Work to be completed. Your response should be the lines from the one containing "This screenshot has width=1018, height=675." through the end of the material, copied exactly and with nothing added.
+ + +
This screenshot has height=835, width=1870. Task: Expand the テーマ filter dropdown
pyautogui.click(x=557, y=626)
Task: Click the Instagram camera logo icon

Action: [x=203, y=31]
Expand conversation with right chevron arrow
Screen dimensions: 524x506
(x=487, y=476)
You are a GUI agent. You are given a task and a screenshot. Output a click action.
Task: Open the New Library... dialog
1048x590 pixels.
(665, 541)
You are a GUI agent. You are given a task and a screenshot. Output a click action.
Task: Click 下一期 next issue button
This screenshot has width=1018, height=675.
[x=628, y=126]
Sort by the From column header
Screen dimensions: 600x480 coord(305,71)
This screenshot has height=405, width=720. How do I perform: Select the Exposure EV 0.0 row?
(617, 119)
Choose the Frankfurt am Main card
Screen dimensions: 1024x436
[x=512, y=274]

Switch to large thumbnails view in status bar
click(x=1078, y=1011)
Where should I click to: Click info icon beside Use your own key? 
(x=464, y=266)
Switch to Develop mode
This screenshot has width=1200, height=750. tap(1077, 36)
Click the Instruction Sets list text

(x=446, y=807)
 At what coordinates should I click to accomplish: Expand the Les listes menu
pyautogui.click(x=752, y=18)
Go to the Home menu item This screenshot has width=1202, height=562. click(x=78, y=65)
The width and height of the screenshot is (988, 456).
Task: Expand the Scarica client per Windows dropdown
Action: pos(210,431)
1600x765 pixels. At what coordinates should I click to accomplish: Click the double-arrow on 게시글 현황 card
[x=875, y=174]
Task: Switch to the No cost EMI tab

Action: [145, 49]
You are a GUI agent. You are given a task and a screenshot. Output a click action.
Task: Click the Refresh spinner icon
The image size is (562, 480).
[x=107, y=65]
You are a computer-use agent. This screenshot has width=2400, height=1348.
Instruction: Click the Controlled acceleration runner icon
+ + +
Answer box.
This screenshot has width=1018, height=675.
[x=628, y=126]
Sort by the From column header
Screen dimensions: 600x480 coord(305,71)
This screenshot has height=405, width=720. How do I perform: Select the Exposure EV 0.0 row?
(617, 119)
Choose the Frankfurt am Main card
Screen dimensions: 1024x436
[x=512, y=274]

Switch to large thumbnails view in status bar
click(x=1078, y=1011)
Where should I click to: Click info icon beside Use your own key? 
(x=464, y=266)
Switch to Develop mode
This screenshot has width=1200, height=750. tap(1077, 36)
Click the Instruction Sets list text

(x=446, y=807)
 At what coordinates should I click to accomplish: Expand the Les listes menu
pyautogui.click(x=752, y=18)
Go to the Home menu item This screenshot has width=1202, height=562. click(x=78, y=65)
The width and height of the screenshot is (988, 456).
Task: Expand the Scarica client per Windows dropdown
Action: pos(210,431)
1600x765 pixels. At what coordinates should I click to accomplish: Click the double-arrow on 게시글 현황 card
[x=875, y=174]
Task: Switch to the No cost EMI tab

Action: [145, 49]
You are a GUI agent. You are given a task and a screenshot. Output a click action.
Task: Click the Refresh spinner icon
The image size is (562, 480).
[x=107, y=65]
You are a computer-use agent. This screenshot has width=2400, height=1348.
Instruction: Click the Controlled acceleration runner icon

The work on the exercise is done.